'''

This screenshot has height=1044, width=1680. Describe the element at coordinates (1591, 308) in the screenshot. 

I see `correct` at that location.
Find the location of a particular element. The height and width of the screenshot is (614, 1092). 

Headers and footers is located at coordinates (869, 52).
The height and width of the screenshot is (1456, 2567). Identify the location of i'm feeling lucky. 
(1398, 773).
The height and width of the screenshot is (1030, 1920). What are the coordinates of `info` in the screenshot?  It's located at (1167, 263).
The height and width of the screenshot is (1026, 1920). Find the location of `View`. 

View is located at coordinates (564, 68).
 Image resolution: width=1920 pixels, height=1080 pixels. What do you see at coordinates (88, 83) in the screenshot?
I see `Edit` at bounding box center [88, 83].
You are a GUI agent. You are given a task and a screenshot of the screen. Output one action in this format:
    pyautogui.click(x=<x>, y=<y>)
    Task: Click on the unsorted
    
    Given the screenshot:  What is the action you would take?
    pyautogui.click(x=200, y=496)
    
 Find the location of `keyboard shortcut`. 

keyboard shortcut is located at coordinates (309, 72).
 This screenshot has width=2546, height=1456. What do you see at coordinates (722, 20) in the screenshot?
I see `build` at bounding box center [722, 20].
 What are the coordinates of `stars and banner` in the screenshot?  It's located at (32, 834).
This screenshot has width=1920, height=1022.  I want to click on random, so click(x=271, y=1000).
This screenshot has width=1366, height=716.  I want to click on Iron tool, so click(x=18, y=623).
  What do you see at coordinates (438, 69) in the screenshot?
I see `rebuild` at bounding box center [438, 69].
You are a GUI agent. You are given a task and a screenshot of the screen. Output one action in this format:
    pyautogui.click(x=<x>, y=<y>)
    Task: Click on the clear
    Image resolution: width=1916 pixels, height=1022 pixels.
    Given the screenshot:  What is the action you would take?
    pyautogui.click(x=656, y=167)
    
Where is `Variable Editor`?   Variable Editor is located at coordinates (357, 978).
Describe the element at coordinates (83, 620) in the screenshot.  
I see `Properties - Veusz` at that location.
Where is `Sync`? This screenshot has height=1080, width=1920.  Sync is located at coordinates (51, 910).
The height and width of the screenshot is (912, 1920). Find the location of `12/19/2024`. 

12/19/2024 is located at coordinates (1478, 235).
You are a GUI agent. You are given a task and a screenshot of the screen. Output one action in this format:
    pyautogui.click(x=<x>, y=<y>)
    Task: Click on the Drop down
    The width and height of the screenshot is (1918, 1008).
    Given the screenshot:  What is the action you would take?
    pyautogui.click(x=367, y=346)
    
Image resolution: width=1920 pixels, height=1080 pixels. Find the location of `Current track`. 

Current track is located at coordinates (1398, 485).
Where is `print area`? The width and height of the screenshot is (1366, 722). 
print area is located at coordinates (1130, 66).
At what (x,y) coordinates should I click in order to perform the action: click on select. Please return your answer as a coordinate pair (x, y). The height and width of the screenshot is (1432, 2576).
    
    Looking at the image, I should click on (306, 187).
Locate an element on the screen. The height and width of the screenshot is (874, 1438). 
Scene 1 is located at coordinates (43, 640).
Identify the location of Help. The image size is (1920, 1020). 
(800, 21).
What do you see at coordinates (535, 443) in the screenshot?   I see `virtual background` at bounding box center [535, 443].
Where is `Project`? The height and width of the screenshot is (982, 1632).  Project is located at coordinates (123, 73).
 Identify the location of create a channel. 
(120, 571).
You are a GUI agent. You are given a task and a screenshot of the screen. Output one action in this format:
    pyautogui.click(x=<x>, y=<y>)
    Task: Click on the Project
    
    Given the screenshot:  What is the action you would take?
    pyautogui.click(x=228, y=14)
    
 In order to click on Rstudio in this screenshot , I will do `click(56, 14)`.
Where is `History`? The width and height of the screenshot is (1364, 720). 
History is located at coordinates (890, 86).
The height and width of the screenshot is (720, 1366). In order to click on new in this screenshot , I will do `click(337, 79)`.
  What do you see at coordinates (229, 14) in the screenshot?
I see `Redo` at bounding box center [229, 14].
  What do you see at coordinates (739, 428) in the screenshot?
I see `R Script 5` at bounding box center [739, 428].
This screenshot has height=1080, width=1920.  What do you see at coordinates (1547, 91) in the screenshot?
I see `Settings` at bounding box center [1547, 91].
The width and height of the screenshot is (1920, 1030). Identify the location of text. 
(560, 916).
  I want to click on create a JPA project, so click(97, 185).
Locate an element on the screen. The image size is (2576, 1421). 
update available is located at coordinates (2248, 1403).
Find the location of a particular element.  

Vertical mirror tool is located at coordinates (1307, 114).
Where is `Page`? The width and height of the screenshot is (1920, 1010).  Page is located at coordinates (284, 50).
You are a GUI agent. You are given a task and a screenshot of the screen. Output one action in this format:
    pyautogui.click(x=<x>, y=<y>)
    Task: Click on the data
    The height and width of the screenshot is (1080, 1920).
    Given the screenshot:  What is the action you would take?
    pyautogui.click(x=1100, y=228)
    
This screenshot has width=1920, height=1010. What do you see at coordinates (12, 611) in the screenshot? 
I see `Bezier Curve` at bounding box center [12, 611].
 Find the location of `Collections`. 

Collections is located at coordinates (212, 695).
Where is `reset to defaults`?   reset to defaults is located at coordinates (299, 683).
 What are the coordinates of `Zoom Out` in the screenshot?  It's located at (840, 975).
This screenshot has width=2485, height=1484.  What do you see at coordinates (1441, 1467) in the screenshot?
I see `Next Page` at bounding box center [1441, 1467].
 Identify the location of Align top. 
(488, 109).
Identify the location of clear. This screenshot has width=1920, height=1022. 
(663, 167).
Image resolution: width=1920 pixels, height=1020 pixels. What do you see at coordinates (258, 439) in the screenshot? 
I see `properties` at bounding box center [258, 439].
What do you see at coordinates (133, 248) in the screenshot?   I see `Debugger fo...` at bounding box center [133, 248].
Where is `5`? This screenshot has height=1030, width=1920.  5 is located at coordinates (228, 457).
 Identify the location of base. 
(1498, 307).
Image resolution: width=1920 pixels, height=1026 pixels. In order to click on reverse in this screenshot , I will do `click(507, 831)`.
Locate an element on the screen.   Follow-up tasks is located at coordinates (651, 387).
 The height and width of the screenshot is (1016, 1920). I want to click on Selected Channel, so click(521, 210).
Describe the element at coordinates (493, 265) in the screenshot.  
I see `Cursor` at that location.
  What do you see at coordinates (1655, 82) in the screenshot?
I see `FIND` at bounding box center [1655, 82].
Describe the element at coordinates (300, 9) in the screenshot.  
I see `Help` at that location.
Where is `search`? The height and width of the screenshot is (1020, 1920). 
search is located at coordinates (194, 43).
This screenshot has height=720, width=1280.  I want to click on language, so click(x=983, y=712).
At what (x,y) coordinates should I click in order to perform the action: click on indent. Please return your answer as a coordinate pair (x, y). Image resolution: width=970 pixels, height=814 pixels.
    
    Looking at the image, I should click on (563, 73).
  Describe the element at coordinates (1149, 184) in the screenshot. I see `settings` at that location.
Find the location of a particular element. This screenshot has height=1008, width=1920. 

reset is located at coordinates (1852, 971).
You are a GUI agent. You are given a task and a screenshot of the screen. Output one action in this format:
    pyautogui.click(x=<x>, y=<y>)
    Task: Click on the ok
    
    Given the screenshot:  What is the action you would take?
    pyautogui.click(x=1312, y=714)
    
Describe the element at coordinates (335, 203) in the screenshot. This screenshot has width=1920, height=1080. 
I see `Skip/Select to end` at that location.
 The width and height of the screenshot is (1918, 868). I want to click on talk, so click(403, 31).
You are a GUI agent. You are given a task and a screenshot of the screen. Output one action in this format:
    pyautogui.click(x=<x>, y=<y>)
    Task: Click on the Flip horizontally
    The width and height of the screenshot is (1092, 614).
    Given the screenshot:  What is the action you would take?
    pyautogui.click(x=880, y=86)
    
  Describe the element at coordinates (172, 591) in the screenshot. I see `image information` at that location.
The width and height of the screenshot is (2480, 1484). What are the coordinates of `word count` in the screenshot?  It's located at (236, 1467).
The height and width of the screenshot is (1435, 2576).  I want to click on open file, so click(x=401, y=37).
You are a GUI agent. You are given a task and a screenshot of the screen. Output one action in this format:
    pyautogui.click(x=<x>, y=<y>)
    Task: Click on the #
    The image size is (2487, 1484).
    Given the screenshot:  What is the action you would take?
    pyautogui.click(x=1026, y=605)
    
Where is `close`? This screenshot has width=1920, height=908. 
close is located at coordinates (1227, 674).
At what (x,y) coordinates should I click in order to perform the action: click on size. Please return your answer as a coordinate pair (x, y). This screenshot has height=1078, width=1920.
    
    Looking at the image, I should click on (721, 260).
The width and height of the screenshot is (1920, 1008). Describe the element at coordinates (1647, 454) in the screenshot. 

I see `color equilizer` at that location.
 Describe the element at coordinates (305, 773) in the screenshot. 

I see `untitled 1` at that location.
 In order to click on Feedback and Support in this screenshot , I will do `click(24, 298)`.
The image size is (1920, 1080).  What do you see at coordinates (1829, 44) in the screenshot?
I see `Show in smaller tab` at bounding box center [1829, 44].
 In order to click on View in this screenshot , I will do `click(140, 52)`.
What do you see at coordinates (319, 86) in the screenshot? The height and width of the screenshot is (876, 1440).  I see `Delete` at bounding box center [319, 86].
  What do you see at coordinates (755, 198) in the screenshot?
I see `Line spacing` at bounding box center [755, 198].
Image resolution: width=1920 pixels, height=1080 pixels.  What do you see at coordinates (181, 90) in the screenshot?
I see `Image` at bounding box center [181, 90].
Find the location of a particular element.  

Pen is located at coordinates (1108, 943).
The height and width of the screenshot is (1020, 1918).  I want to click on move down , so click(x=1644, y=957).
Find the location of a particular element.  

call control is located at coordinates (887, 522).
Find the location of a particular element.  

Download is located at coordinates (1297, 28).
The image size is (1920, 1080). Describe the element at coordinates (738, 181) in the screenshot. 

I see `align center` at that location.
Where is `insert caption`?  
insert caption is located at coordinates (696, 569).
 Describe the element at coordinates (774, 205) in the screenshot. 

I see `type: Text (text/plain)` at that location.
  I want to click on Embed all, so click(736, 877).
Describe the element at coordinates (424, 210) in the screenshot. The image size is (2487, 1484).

'''

Copy the rows above word for word, starting with the line that contains "Find the location of a particular element. This" and ending with the line that contains "The width and height of the screenshot is (1918, 868).", both included.

* Correct answer *
Find the location of a particular element. This screenshot has height=1008, width=1920. 

reset is located at coordinates (1852, 971).
You are a GUI agent. You are given a task and a screenshot of the screen. Output one action in this format:
    pyautogui.click(x=<x>, y=<y>)
    Task: Click on the ok
    
    Given the screenshot:  What is the action you would take?
    pyautogui.click(x=1312, y=714)
    
Describe the element at coordinates (335, 203) in the screenshot. This screenshot has width=1920, height=1080. 
I see `Skip/Select to end` at that location.
 The width and height of the screenshot is (1918, 868). I want to click on talk, so click(403, 31).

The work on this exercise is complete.